Исходя из таких взглядов, Гаманн утверждал, что спасение приходит не как освобождение от плоти, но в ней самой. Он высмеивал аскетизм; для Кузмина, для которого попытки спасения через аскезу окончились столь болезненно и который полностью их отверг, это должно было стать привлекательным. В «Крыльях» устами и описаниями поступков своих героев он отвергает аскетизм, как это сделал ранее и как не раз советовал ему сделать Мори. Кузмину должно было стать близко и убеждение Гаманна в том, что ничто сотворенное не может быть отождествлено со злом и что ни одно движение природы не является греховным или антихристианским. Нет ни одной области в жизни, от которой следует бежать как от изначального зла, так же как нет ни одной, к которой следует прибегать как к изначально божественному добру. Об этом прямо говорит реплика одного из персонажей «Крыльев»: «И это неправда, что старухи говорят, будто тело — грех, цветы, красота — грех, мыться — грех. Разве не Господь все это создал: и воду, и деревья, и тело? Грех — воле Господней противиться: когда, например, кто к чему отмечен, рвется к чему — не позволять этого — вот грех!»
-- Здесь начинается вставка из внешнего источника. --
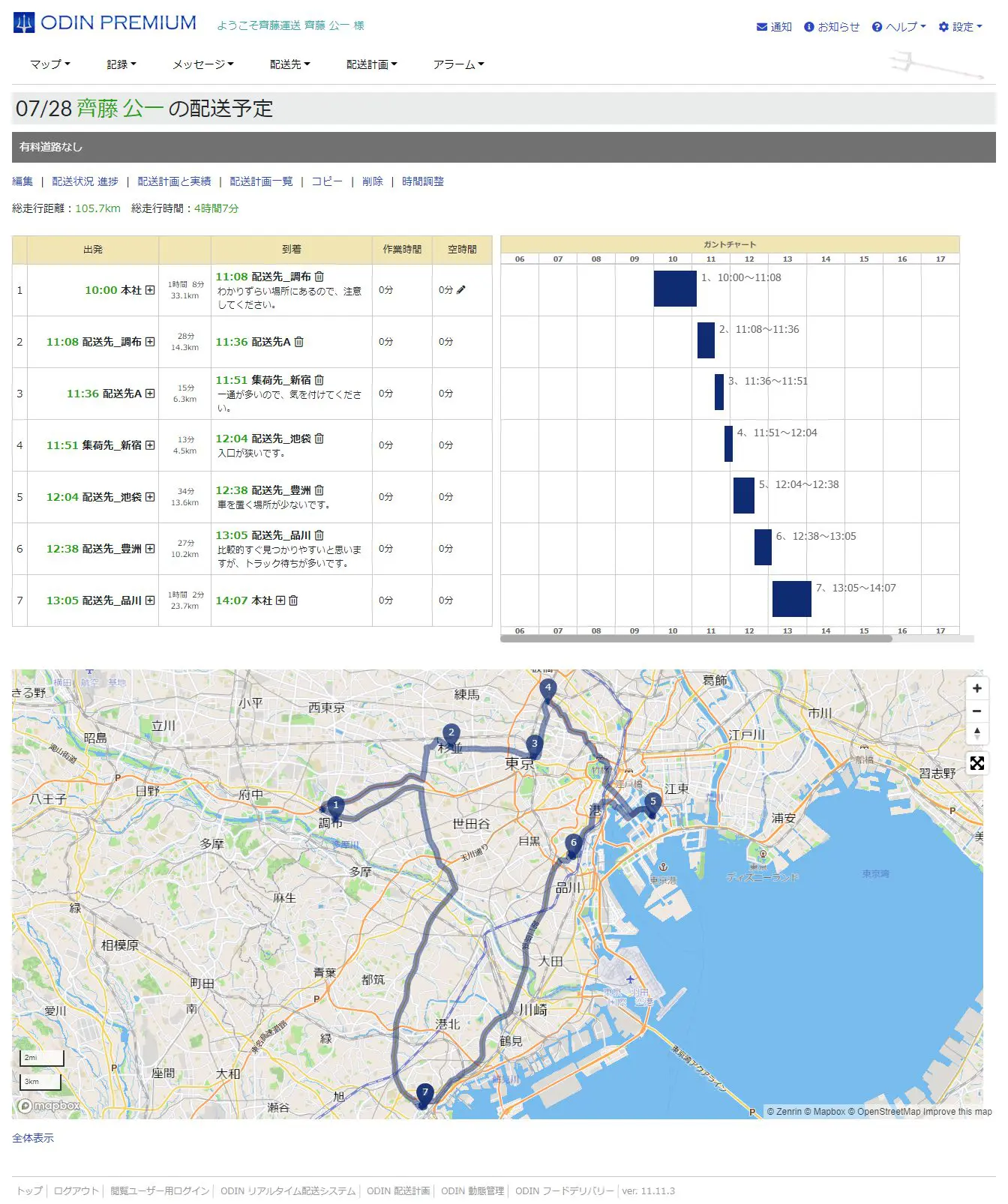Viewport: 1008px width, 1204px height.
Task: Zoom in on the route map
Action: point(976,688)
Кроме того, для Кузмина (и этим он также напоминает Гаманна и вслед за ним других «штурмдрангистов») лишь отношение к чему-либо естественному может сделать это естественное движение греховным или добродетельным, а не само действие. Вспомним, например, замечание о любви, сделанное учителем греческого языка Даниилом Ивановичем в «Крыльях» в контексте обсуждения любви и дружбы между греческими мужчинами, которая описана как часто переходящая в «содомскую любовь»: «Только циничное отношение к какой бы то ни было любви делает ее развратом»; и далее, после разговора об Адриане и Антиное, совет Мори молодому герою повести: «В каждом поступке важно отношение к нему, его цель, а также причины, его породившие; самые поступки суть механические движения нашего тела, неспособные оскорбить никого, тем более Господа Бога». Для человека, который с таким трудом принимал собственную гомосексуальность и старался примирить ее с глубинным православием, взгляды Гаманна были средством успокоения, подобно его восприятию чувственной любви как одного из центральных аспектов природы человека и одного из проявлений божественного.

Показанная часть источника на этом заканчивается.